The Oregon Supreme Court has agreed to review Washburn v. Columbia Forest Products, Inc., a case that will clarify how much protection the Oregon Medical Marijuana Act (OMMA) affords workers.
Robert Washburn was hired by Columbia in 1996 to work in a Klamath Falls mill that produced plywood. Washburn got a card through the state medical marijuana program in 1999 after a doctor approved its use for painrelated insomnia. Washburn never showed signs of impairment on the job, but was fired in 2001 after his urine tested positive for marijuana metabolites. Washburn sued for reinstatement and back pay.
A Multnomah County Circuit Court judge ruled against him, citing a clause in OMMA saying the act shall not be construed to require “an employer to accommodate use of medical marijuana in the workplace.”

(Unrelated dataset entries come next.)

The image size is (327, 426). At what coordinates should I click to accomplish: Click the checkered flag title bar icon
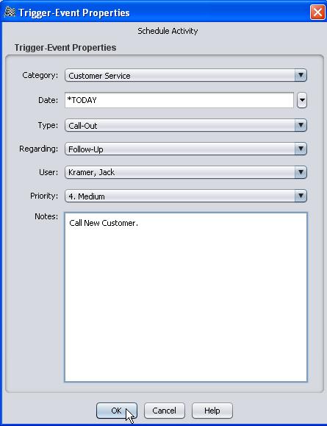coord(10,13)
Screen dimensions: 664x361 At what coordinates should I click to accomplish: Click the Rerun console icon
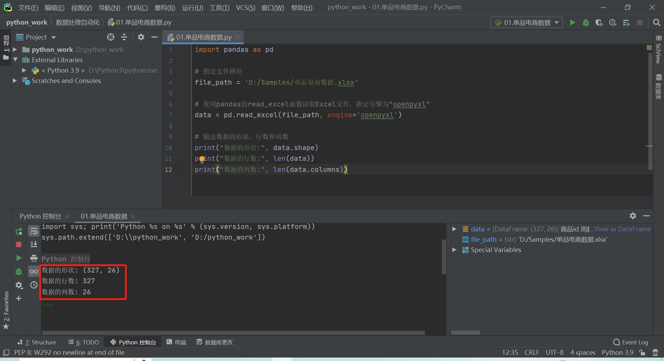19,231
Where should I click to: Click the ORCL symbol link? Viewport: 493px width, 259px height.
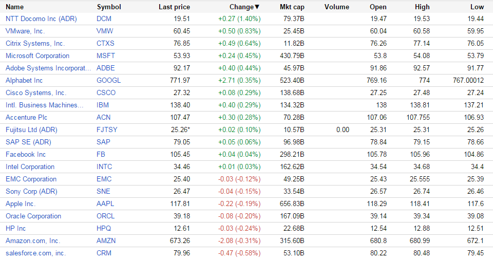point(106,216)
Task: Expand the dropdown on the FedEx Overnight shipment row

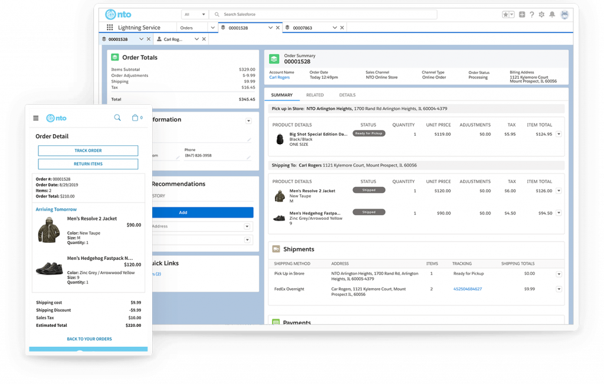Action: [x=559, y=289]
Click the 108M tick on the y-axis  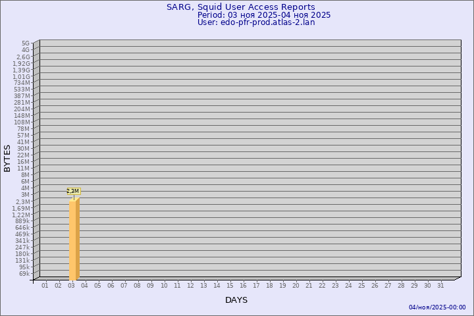coord(22,122)
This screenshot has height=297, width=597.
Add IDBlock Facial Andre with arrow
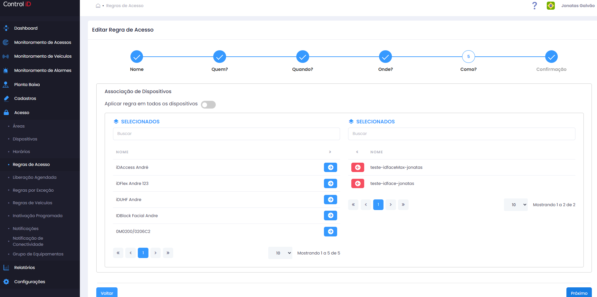pos(330,216)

Washburn appealed, arguing that he didn’t use marijuana at the mill (“in” his workplace) but only at home, before going to bed. In January of this year the Court of Appeals ruled for Washburn. Columbia Forest Products then asked the state supreme court to review the ruling. They will hear arguments November 7.
The prospect of Washburn prevailing inspired an employers’ consortium to try to undermine OMMA by a bill, HB2693, confirming their “right” to fire workers who use marijuana whether on or off the job. It passed the Republican-controlled House this summer, then failed in a Democrat-controlled Senate committee.
“This may be a temporary reprieve,” says Bayer, who expects the employers to reintroduce the measure.